The next track is called "East Hastings" on the CD and called "Bleak, Uncertain, Beautiful..." on the vinyl copy. The first movement is called "Nothing's Alrite in Our Life/The Dead Flag Blues (Reprise)" on both CD and vinyl, but the vinyl version is 1/2 minute longer. This is a track that features a street preacher with bagpipes playing the reprise. This fades and is replaced by "The Sad Mafioso..." on both editions, but the CD version is over 10 minutes where it is just over 5 minutes on the vinyl version. This has a very nice drone which is manipulated to be warped up and down in tone to a very nice effect while a building guitar pattern is played for a while before breaking into a improvised solo based on the pattern. This builds to a climax which is released, the drone quits and a fast percussion pattern starts. A new crescendo starts with a new guitar pattern which also breaks into improvisation, builds to a climax and then releases again. At this point on the CD, the next movement is "Drugs in Tokyo/Black Helicopter" which ends the track in electronic noise and ambience until the end of the track. The vinyl version at this point takes the movement known as "Kicking Horse at Brokenhill" which is part of the "Providence" track on the CD version, then ends the track with "String Loop Manufactured While Downpour", also part of "Providence" on the CD. The track plays through until it comes to the locked groove which is where the album gets it's title as the music alternates from an F# chord to A# chord played until infinity. I usually can't wait that long, so I life the needle off the record after about a 1/2 minute or so.

The last track on the CD is about a half hour long, and except where noted above, does not exist on the vinyl version. This track starts out with "Divorce & Fever..." which is a field recording of an interview. The next movement takes over with "Dead Metheny...." which is led by a cello playing a melody with several other instruments floating around the melody which builds to a climax and then passes into the next movement "Kicking Horse at Brokenhill" which has a military type rhythm. At the end of that, a piece of a sampled song from the musical "Godspell" plays repeatedly and fades into "String Loop...." which is a beautiful ambient piece of sound effects, drones and accompaniment. This fades to silence for about 3 minutes and then moves into the last movement "J.L.H Outro" which is named after John Lee Hooker. I'm not sure if this is a sampled piece of music that has been electronically altered or not, but the track plays a repeated sound with ambience swirling around it.

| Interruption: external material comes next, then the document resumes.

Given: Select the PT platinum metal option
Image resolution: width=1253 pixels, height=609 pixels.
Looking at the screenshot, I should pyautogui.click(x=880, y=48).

So, I have tried my best to describe this masterpiece of an album, but it is so hard to express the emotions of destitution, loss, loneliness and hope that this music conveys. It's not all bleak as it may sound, because there is a feeling of hope and beauty that is threaded throughout this music. I feel it as a tribute to the human spirit, that even though all may seem lost, the spirit always finds a way to survive. I could never hope to express how wonderful this music is in words, you must listen for yourself. And it is not truly listening by playing it as background music, the best experience is when you can be uninterrupted and have a pair of great headphones on. Then let yourself get lost into whatever images your mind conjures up. This is such a wonderful example of rock influenced neo-classical music....or post rock.

A lot of post-rock bands use the basic construction of quiet, crescendo, climax for the pattern to develop their songs. Unfortunately, they forget to add effective use of dynamics, emotion and ingenuity and end up with a lot of half-hearted music. Many bands like Mogwai and Godspeed You! Black Emperor know how to do things right in this respect. But this album is a perfect example of what post-rock should be. For that reason, this is an essential album in every sense. If you listen to one post-rock album, this should be it. 5 glowing stars.....but it's a perfect 6 star album, and I don't give out the extra star very often.